Social impact bonds or Whānau Ora commissioning agencies: which is more likely to improve indigenous outcomes?

Stream: Indigenous policy
Date: Monday, 9 September 2019
Time: 1.30 pm – 3.10 pm

Abstract

The New Zealand National-led government (2008-2017) is notable for its experimentation with performance payments and non-government funders for social services. These policy models assume that stronger financial incentives and private investment are necessary to improve social outcomes, particularly amongst indigenous Māori.

This paper examines two such models:
1) the commissioning agencies that make funding decisions on behalf of the state as part of a broader Whānau Ora strategy and receive performance payments if certain outcome levels are achieved Māori families; and
2) the social impact bond trial that involves for-profit organisations funding mental health services for the unemployed, while non-government organisations deliver the services needed.
Although not explicitly targeting Māori, the sites for and focus of this trial mean Māori are disproportionately targeted. Service providers receive performance payments and funders receive returns on investment if outcomes are significantly improved.

Drawing on government documents, independent reviews and media reportage, the paper provides a qualitative analysis of the financial and temporal costs and benefits associated with these new ways of delivering social services, as well as the practical issues of implementation.

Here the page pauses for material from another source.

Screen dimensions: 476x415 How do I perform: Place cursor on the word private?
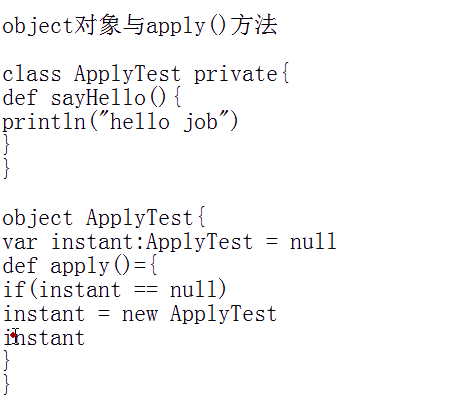click(x=236, y=74)
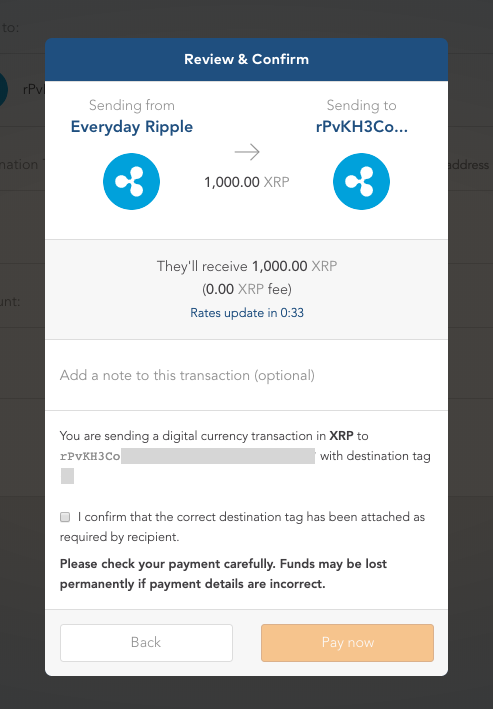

The evidence available suggests that the Whānau Ora commissioning agencies demonstrate far more potential to improve indigenous peoples, given they offer greater level of indigenous control over the funding process, although problems with implementation remain. These findings are relevant for Australia, where experiments with both social impact bonds and commissioning agencies are in play.

Author

Louise Humpage (Presenter), University of Auckland
Dr Louise Humpage is an Associate Professor in Sociology at the University of Auckland. She has written extensively on indigenous affairs policy, welfare reform, citizenship, refugee policy and settlement and attitudes to the welfare state.